In the entries below, copy out the lines from the one containing "You are a GUI" through the one containing "click(x=800, y=99)", including both, without changing them. Omit the pictures from your answer.

>> begin Data for this task

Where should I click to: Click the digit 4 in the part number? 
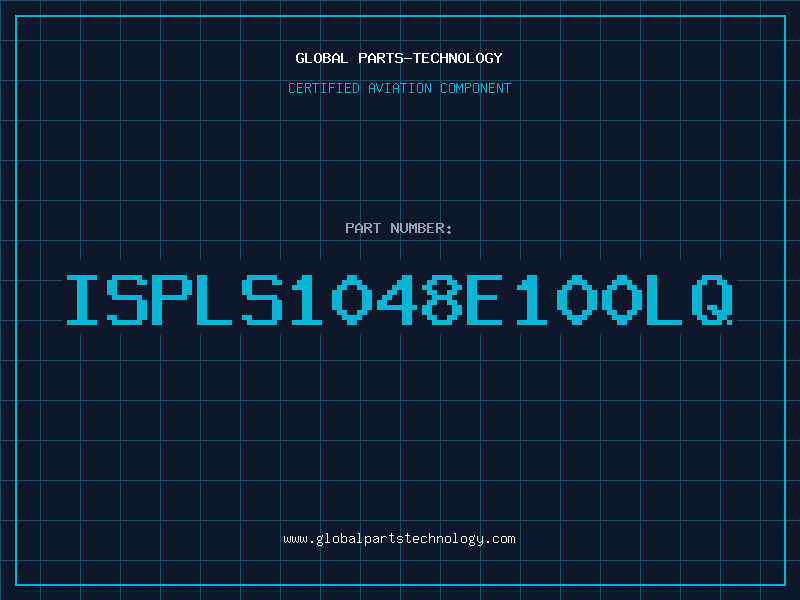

>> end Data for this task
>> begin Data for this task

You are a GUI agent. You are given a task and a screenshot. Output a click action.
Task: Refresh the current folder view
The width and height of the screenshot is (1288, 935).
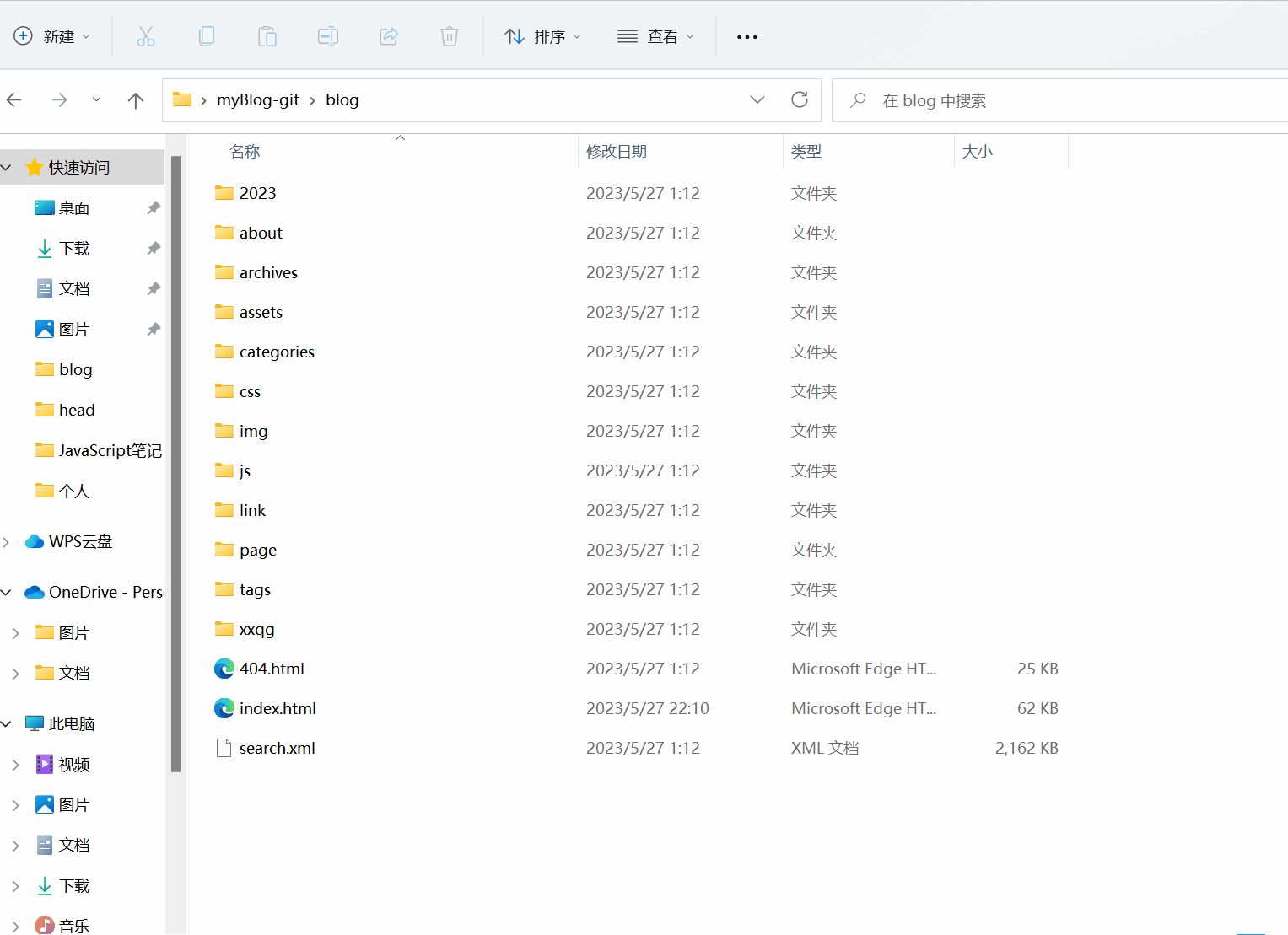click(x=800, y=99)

>> end Data for this task

Response to the task -
You are a GUI agent. You are given a task and a screenshot. Output a click action.
Task: Refresh the current folder view
The width and height of the screenshot is (1288, 935).
click(x=800, y=99)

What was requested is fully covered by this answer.